* PROBLEM *
Reproduce the following data line for line, without changing anything.

* RECORDS PROVIDED *
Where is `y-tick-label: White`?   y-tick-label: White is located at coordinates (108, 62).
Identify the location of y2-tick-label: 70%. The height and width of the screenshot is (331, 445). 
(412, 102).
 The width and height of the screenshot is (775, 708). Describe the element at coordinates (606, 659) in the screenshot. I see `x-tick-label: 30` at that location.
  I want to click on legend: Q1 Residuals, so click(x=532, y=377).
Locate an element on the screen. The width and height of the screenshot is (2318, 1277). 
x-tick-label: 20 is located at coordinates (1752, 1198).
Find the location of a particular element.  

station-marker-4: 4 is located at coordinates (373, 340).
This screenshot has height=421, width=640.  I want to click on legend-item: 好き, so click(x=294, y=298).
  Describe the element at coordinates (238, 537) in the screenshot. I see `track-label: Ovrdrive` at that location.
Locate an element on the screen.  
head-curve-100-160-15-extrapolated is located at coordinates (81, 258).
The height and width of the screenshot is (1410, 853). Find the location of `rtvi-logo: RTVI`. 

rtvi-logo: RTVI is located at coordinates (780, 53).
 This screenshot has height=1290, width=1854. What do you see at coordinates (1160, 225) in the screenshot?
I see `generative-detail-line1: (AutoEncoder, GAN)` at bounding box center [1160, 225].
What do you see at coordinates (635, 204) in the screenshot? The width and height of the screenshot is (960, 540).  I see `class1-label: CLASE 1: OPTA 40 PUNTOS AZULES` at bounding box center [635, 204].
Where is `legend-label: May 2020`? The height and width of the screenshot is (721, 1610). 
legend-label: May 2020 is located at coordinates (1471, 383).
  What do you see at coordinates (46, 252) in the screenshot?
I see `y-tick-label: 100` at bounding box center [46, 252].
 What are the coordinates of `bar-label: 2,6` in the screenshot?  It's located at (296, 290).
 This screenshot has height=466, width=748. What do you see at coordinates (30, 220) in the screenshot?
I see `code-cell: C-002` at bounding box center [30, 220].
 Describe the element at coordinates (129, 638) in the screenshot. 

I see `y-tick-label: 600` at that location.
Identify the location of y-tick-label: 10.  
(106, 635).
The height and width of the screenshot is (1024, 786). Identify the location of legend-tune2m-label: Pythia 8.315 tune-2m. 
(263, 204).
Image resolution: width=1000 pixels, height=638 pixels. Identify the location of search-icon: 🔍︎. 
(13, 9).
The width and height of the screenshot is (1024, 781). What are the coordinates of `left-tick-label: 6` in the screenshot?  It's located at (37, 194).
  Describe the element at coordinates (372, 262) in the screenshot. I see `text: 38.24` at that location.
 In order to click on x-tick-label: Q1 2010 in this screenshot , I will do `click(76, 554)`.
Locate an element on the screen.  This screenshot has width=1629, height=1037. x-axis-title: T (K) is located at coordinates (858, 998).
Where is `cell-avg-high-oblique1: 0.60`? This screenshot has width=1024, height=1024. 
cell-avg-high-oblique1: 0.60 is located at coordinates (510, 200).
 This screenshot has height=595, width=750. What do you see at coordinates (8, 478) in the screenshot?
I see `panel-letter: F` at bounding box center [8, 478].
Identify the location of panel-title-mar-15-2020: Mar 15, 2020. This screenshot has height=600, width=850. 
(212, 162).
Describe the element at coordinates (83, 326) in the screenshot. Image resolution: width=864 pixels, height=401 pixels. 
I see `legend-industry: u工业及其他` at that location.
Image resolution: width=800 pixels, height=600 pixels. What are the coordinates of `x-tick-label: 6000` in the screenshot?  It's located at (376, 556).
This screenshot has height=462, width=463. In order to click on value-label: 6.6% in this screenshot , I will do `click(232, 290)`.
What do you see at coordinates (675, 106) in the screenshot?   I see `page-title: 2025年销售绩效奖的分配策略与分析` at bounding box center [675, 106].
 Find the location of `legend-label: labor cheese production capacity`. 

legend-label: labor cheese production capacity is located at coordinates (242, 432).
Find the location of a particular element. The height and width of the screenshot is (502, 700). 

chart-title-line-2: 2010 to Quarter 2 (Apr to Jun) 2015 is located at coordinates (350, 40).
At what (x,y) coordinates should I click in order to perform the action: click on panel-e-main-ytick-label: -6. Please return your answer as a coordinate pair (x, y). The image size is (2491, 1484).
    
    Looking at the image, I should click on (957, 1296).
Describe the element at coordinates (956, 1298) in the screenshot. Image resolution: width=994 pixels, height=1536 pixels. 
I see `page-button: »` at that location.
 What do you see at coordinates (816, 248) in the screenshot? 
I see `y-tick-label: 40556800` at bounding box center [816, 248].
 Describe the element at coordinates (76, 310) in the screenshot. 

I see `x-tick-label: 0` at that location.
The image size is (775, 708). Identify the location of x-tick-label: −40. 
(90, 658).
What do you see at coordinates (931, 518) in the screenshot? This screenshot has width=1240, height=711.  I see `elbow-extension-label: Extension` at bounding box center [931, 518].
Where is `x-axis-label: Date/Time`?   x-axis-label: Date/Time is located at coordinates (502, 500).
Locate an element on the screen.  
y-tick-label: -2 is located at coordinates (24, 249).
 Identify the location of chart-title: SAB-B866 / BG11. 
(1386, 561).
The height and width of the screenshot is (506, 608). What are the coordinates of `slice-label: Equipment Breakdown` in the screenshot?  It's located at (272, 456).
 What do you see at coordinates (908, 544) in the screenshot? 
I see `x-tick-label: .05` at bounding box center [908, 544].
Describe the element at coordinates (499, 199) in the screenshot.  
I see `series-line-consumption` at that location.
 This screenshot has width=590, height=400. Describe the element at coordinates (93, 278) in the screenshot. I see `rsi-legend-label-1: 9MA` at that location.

* YOUR RESPONSE *
Where is `y-tick-label: White`?   y-tick-label: White is located at coordinates (108, 62).
Identify the location of y2-tick-label: 70%. The height and width of the screenshot is (331, 445). 
(412, 102).
 The width and height of the screenshot is (775, 708). Describe the element at coordinates (606, 659) in the screenshot. I see `x-tick-label: 30` at that location.
  I want to click on legend: Q1 Residuals, so click(x=532, y=377).
Locate an element on the screen. The width and height of the screenshot is (2318, 1277). 
x-tick-label: 20 is located at coordinates (1752, 1198).
Find the location of a particular element.  

station-marker-4: 4 is located at coordinates (373, 340).
This screenshot has height=421, width=640.  I want to click on legend-item: 好き, so click(x=294, y=298).
  Describe the element at coordinates (238, 537) in the screenshot. I see `track-label: Ovrdrive` at that location.
Locate an element on the screen.  
head-curve-100-160-15-extrapolated is located at coordinates (81, 258).
The height and width of the screenshot is (1410, 853). Find the location of `rtvi-logo: RTVI`. 

rtvi-logo: RTVI is located at coordinates (780, 53).
 This screenshot has height=1290, width=1854. What do you see at coordinates (1160, 225) in the screenshot?
I see `generative-detail-line1: (AutoEncoder, GAN)` at bounding box center [1160, 225].
What do you see at coordinates (635, 204) in the screenshot? The width and height of the screenshot is (960, 540).  I see `class1-label: CLASE 1: OPTA 40 PUNTOS AZULES` at bounding box center [635, 204].
Where is `legend-label: May 2020`? The height and width of the screenshot is (721, 1610). 
legend-label: May 2020 is located at coordinates (1471, 383).
  What do you see at coordinates (46, 252) in the screenshot?
I see `y-tick-label: 100` at bounding box center [46, 252].
 What are the coordinates of `bar-label: 2,6` in the screenshot?  It's located at (296, 290).
 This screenshot has height=466, width=748. What do you see at coordinates (30, 220) in the screenshot?
I see `code-cell: C-002` at bounding box center [30, 220].
 Describe the element at coordinates (129, 638) in the screenshot. 

I see `y-tick-label: 600` at that location.
Identify the location of y-tick-label: 10.  
(106, 635).
The height and width of the screenshot is (1024, 786). Identify the location of legend-tune2m-label: Pythia 8.315 tune-2m. 
(263, 204).
Image resolution: width=1000 pixels, height=638 pixels. Identify the location of search-icon: 🔍︎. 
(13, 9).
The width and height of the screenshot is (1024, 781). What are the coordinates of `left-tick-label: 6` in the screenshot?  It's located at (37, 194).
  Describe the element at coordinates (372, 262) in the screenshot. I see `text: 38.24` at that location.
 In order to click on x-tick-label: Q1 2010 in this screenshot , I will do `click(76, 554)`.
Locate an element on the screen.  This screenshot has width=1629, height=1037. x-axis-title: T (K) is located at coordinates (858, 998).
Where is `cell-avg-high-oblique1: 0.60`? This screenshot has width=1024, height=1024. 
cell-avg-high-oblique1: 0.60 is located at coordinates (510, 200).
 This screenshot has height=595, width=750. What do you see at coordinates (8, 478) in the screenshot?
I see `panel-letter: F` at bounding box center [8, 478].
Identify the location of panel-title-mar-15-2020: Mar 15, 2020. This screenshot has height=600, width=850. 
(212, 162).
Describe the element at coordinates (83, 326) in the screenshot. Image resolution: width=864 pixels, height=401 pixels. 
I see `legend-industry: u工业及其他` at that location.
Image resolution: width=800 pixels, height=600 pixels. What are the coordinates of `x-tick-label: 6000` in the screenshot?  It's located at (376, 556).
This screenshot has height=462, width=463. In order to click on value-label: 6.6% in this screenshot , I will do `click(232, 290)`.
What do you see at coordinates (675, 106) in the screenshot?   I see `page-title: 2025年销售绩效奖的分配策略与分析` at bounding box center [675, 106].
 Find the location of `legend-label: labor cheese production capacity`. 

legend-label: labor cheese production capacity is located at coordinates (242, 432).
Find the location of a particular element. The height and width of the screenshot is (502, 700). 

chart-title-line-2: 2010 to Quarter 2 (Apr to Jun) 2015 is located at coordinates (350, 40).
At what (x,y) coordinates should I click in order to perform the action: click on panel-e-main-ytick-label: -6. Please return your answer as a coordinate pair (x, y). The image size is (2491, 1484).
    
    Looking at the image, I should click on (957, 1296).
Describe the element at coordinates (956, 1298) in the screenshot. Image resolution: width=994 pixels, height=1536 pixels. 
I see `page-button: »` at that location.
 What do you see at coordinates (816, 248) in the screenshot? 
I see `y-tick-label: 40556800` at bounding box center [816, 248].
 Describe the element at coordinates (76, 310) in the screenshot. 

I see `x-tick-label: 0` at that location.
The image size is (775, 708). Identify the location of x-tick-label: −40. 
(90, 658).
What do you see at coordinates (931, 518) in the screenshot? This screenshot has width=1240, height=711.  I see `elbow-extension-label: Extension` at bounding box center [931, 518].
Where is `x-axis-label: Date/Time`?   x-axis-label: Date/Time is located at coordinates (502, 500).
Locate an element on the screen.  
y-tick-label: -2 is located at coordinates (24, 249).
 Identify the location of chart-title: SAB-B866 / BG11. 
(1386, 561).
The height and width of the screenshot is (506, 608). What are the coordinates of `slice-label: Equipment Breakdown` in the screenshot?  It's located at (272, 456).
 What do you see at coordinates (908, 544) in the screenshot? 
I see `x-tick-label: .05` at bounding box center [908, 544].
Describe the element at coordinates (499, 199) in the screenshot.  
I see `series-line-consumption` at that location.
 This screenshot has width=590, height=400. Describe the element at coordinates (93, 278) in the screenshot. I see `rsi-legend-label-1: 9MA` at that location.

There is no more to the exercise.